# [SOLVED] SM Bus Controller Help



## ariinya (Mar 13, 2007)

I noticed that the music (and only the music... the sound works fine) was just gone in some of my games, and I went to the device manager, and under "Other Devices" I have a question mark/exclamation point and SM Bus Controller. When I try to restart my computer, it always looks for the hardware, but can't find it..

I don't know what info on my computer you need to help me... I have an Alienware with an Intel Core 2 Quad CPU, Q6600. I tried calling Alienware for tech support, but my warranty had run out, and, well... here I am! Is the SM Bus thing related to my sound issues?


----------



## makinu1der2 (Jan 1, 2008)

*Re: SM Bus Controller Help*

Hello

Post the model number of the computer.

You need to install the Chipset Driver to get rid of the SM Bus Controller error.

Go to the Alienware website and see if you can download the Chipset Driver for your model.


----------



## ariinya (Mar 13, 2007)

*Re: SM Bus Controller Help*

Sorry, I don't know the model number... it says CustomPC. Is there a place I could find the model number? That's what I find by right clicking the My Computer icon.


----------



## makinu1der2 (Jan 1, 2008)

*Re: SM Bus Controller Help*

Look on case maybe for model number.

Download and run Everest and post details.


----------



## ariinya (Mar 13, 2007)

*Re: SM Bus Controller Help*

I wasn't sure exactly what you wanted, but here's the report...

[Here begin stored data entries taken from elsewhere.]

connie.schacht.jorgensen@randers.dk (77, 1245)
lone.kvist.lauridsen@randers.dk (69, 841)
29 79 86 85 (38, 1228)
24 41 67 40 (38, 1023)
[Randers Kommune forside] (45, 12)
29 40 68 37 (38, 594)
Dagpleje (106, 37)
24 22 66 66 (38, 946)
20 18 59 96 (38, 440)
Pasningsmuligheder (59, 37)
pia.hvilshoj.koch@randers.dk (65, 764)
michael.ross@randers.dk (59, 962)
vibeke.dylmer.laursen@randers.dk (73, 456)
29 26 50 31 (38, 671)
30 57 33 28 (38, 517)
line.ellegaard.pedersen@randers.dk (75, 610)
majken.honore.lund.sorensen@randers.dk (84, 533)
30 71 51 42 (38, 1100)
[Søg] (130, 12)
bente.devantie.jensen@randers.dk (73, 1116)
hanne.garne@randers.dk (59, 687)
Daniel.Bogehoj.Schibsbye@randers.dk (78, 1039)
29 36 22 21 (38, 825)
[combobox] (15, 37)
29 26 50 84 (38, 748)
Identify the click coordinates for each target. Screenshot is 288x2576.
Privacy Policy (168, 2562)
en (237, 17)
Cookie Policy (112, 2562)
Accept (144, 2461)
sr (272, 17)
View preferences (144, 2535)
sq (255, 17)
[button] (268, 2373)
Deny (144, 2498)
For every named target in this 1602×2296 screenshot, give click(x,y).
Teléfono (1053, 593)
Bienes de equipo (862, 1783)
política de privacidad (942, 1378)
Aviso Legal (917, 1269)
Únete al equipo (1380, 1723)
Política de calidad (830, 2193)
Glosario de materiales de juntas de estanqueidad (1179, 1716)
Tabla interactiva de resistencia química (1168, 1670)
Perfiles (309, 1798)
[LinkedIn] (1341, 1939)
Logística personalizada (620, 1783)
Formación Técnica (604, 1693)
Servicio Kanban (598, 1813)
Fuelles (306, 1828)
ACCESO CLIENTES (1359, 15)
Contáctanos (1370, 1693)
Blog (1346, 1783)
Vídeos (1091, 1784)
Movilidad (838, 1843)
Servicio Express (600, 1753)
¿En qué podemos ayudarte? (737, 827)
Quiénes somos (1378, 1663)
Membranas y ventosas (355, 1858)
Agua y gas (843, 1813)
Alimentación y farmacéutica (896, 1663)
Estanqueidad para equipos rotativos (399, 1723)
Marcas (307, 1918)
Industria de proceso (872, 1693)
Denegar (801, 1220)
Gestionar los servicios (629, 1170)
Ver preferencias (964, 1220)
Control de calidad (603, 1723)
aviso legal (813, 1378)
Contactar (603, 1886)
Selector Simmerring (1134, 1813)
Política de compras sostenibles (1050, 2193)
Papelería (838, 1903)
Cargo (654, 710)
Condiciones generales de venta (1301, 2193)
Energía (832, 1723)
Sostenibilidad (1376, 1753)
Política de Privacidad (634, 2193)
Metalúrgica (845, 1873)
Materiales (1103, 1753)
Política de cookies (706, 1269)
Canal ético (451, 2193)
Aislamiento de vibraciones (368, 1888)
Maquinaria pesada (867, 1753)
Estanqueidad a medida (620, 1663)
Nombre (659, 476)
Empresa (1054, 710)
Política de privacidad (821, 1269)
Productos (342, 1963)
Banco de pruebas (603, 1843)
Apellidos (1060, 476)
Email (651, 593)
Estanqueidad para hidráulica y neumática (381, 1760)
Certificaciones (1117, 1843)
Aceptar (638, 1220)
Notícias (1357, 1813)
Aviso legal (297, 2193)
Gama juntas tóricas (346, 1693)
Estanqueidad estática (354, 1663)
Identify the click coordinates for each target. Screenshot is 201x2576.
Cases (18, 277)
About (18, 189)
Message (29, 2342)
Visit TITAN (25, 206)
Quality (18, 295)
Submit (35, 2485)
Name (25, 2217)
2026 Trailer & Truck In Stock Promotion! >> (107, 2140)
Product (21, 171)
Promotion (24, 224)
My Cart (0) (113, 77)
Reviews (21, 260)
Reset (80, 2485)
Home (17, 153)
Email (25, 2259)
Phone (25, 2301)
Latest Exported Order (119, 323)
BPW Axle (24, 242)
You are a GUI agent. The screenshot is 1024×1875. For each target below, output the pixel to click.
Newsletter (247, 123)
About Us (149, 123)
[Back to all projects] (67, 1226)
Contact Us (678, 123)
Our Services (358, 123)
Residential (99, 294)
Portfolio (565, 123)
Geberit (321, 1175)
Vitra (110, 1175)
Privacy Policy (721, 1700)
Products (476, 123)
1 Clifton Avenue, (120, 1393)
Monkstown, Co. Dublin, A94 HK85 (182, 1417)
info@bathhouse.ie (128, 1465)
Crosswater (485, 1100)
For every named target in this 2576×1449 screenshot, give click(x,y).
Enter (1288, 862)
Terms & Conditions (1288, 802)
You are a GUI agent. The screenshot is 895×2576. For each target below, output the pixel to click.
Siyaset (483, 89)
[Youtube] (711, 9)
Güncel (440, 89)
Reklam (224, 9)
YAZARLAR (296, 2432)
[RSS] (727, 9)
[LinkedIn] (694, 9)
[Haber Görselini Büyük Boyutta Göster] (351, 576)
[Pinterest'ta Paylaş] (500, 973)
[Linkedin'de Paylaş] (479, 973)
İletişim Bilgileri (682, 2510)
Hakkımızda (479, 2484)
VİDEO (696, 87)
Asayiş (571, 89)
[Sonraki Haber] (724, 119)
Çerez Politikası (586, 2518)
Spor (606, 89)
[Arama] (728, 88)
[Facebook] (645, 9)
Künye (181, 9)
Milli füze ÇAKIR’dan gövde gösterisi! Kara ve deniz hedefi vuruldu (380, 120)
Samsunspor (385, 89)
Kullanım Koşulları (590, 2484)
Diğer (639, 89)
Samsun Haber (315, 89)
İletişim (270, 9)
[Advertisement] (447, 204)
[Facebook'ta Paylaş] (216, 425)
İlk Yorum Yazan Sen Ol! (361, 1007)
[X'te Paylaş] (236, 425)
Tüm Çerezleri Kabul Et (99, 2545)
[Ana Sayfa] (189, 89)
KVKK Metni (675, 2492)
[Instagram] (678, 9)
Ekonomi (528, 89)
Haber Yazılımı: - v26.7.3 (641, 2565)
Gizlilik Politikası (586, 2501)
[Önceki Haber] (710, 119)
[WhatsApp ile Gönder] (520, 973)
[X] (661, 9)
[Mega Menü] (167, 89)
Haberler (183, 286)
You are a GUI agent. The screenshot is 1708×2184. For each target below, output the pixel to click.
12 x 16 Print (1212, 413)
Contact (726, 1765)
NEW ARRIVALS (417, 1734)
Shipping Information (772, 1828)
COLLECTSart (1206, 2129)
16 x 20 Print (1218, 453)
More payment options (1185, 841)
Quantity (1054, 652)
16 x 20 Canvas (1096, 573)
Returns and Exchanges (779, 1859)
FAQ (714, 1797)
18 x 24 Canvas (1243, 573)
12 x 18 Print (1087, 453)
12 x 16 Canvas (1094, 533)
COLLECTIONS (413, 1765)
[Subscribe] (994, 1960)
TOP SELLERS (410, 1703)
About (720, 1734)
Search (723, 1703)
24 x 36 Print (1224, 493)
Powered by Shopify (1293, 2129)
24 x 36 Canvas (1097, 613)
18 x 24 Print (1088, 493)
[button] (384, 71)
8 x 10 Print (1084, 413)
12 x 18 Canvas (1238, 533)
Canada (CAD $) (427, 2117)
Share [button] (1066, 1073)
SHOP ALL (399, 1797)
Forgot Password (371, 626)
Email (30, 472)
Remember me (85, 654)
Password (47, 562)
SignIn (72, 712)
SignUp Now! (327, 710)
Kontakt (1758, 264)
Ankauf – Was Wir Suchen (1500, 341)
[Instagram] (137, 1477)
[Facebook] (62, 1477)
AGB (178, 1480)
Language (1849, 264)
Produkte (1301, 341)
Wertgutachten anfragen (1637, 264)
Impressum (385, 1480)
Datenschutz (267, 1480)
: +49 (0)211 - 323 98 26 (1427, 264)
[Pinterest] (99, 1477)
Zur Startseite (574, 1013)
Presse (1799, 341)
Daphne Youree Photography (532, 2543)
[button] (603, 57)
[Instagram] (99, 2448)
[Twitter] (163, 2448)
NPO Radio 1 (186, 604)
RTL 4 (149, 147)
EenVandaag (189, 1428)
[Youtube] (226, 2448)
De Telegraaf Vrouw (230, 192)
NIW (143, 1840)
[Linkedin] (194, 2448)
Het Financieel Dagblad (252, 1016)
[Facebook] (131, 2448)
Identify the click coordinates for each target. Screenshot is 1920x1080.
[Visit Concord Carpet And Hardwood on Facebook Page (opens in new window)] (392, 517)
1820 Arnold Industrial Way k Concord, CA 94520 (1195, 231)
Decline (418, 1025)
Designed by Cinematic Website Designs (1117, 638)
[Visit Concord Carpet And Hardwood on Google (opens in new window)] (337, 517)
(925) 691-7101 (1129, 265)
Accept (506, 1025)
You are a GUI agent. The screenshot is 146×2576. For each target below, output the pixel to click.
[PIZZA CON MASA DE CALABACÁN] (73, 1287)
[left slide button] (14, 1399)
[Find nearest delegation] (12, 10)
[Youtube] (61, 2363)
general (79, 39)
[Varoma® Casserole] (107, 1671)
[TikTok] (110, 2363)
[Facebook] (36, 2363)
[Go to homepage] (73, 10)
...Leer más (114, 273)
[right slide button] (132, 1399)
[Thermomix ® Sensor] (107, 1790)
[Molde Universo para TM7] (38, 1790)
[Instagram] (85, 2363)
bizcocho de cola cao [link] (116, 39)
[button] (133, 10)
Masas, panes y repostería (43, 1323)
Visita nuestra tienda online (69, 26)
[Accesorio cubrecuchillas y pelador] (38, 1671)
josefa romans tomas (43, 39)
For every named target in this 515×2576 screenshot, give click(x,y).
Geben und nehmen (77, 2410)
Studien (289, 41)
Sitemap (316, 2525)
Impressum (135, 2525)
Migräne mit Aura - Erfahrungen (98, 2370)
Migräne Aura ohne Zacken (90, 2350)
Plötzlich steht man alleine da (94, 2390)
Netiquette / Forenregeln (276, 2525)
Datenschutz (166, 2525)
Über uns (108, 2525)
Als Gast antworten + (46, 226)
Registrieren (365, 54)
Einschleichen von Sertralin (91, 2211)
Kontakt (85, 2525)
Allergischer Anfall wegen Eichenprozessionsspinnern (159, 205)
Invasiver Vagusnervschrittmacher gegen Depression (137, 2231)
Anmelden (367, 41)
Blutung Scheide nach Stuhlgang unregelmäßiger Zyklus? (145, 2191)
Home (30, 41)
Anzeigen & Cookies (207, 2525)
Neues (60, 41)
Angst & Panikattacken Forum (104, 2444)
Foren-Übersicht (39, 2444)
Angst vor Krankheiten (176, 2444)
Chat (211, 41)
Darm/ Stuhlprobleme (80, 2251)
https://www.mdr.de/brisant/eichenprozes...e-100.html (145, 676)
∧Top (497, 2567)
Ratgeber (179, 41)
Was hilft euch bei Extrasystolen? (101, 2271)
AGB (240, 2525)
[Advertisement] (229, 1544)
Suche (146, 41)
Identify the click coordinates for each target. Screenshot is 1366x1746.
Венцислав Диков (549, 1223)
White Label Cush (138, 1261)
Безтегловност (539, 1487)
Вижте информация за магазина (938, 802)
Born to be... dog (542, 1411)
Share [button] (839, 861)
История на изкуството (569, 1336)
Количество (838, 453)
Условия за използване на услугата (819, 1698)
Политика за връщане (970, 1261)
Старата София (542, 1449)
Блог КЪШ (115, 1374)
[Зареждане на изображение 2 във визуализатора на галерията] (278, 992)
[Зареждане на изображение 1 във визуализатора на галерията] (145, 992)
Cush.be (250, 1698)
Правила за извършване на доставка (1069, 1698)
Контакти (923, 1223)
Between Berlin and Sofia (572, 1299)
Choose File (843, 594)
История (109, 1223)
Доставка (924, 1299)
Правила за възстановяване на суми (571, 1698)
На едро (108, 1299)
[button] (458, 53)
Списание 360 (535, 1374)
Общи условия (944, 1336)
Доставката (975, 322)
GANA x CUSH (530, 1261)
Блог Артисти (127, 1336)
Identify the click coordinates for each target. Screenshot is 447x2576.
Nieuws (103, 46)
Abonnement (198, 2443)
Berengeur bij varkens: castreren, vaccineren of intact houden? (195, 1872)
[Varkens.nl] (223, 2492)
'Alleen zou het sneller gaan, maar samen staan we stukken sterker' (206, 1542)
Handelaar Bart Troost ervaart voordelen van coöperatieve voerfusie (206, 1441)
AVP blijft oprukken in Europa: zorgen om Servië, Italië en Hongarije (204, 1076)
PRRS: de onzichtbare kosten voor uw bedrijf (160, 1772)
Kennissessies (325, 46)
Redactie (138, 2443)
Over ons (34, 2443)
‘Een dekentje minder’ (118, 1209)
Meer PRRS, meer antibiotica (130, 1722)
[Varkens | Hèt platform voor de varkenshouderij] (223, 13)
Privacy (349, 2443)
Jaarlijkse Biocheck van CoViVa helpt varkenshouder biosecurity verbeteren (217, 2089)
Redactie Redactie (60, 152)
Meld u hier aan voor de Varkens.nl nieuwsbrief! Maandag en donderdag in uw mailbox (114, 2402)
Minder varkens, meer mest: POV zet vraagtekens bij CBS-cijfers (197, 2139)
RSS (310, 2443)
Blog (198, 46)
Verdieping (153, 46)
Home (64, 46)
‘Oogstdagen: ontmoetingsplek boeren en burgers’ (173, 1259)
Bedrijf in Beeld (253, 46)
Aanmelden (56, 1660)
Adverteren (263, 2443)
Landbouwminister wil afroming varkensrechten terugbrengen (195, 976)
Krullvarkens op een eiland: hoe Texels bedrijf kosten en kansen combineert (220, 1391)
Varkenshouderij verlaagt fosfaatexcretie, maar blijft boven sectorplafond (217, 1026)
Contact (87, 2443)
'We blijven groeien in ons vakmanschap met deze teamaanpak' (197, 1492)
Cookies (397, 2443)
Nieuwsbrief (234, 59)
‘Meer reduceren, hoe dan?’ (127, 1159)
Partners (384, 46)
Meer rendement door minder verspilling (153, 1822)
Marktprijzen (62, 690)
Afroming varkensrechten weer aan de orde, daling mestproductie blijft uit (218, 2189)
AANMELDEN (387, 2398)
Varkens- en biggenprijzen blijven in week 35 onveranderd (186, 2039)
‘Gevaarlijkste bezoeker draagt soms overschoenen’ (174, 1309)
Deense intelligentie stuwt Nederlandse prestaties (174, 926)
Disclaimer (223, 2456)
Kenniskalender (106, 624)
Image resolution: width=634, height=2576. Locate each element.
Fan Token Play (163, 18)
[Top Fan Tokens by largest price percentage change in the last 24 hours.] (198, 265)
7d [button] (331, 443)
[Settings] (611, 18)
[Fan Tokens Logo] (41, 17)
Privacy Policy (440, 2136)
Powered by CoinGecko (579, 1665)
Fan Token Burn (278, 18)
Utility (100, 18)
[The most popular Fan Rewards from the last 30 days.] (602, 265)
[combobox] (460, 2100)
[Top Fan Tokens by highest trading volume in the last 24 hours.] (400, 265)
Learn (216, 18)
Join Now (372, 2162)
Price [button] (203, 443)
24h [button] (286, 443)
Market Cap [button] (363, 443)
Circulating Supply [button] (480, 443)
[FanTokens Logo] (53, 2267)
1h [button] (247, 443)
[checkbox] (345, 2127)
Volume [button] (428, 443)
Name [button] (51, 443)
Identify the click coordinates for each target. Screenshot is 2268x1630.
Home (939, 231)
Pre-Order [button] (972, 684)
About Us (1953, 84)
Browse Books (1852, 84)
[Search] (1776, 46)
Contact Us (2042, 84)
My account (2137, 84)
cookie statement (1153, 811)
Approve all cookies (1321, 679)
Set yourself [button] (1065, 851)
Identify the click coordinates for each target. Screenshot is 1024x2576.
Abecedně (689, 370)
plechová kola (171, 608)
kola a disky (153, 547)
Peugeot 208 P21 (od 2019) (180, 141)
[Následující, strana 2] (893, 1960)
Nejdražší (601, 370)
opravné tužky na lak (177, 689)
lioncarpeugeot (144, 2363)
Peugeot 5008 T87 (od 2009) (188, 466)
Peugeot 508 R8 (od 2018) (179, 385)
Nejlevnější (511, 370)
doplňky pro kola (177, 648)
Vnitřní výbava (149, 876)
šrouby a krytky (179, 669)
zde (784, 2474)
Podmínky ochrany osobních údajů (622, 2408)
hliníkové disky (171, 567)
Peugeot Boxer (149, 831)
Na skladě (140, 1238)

And I couldn't find the model number. When I go to the alienware site, I can't find the place to download the chipset thing you said I need... grrr...


----------



## Riskyone101 (Oct 22, 2008)

*Re: SM Bus Controller Help*

Chipset driver:
http://www.nvidia.com/object/nforce_winxp_15.25.html

Video driver:
http://www.nvidia.com/object/winxp_185.85_whql.html

Install chipset driver first
reboot pc
Install video driver
reboot pc


----------



## ariinya (Mar 13, 2007)

*Re: SM Bus Controller Help*

That seems to have kicked the problem in the butt! Hooray! Thank you!

If I may briefly pick your brains, however... I was wondering if you knew of a program you could run that would get rid of dead folders. You know, the rubbish that's left behind after you uninstall a program? I tend to forget, and have a great deal of this cluttering my computer.


----------



## Riskyone101 (Oct 22, 2008)

*Re: SM Bus Controller Help*

Great! glad to hear it!

Use at your risk:
http://www.ccleaner.com/

Note: after uninstalling a program, you can check in program files for the folder
and make sure it is gone or simply delete it, if its still there.

PSI secunia will help you keep your software up to date as also 
checks for vulnerabilities.

PSI secunia:
http://secunia.com/vulnerability_scanning/personal/

you can mark thread solved under thread tools near top of this page,
unless any more questions?


----------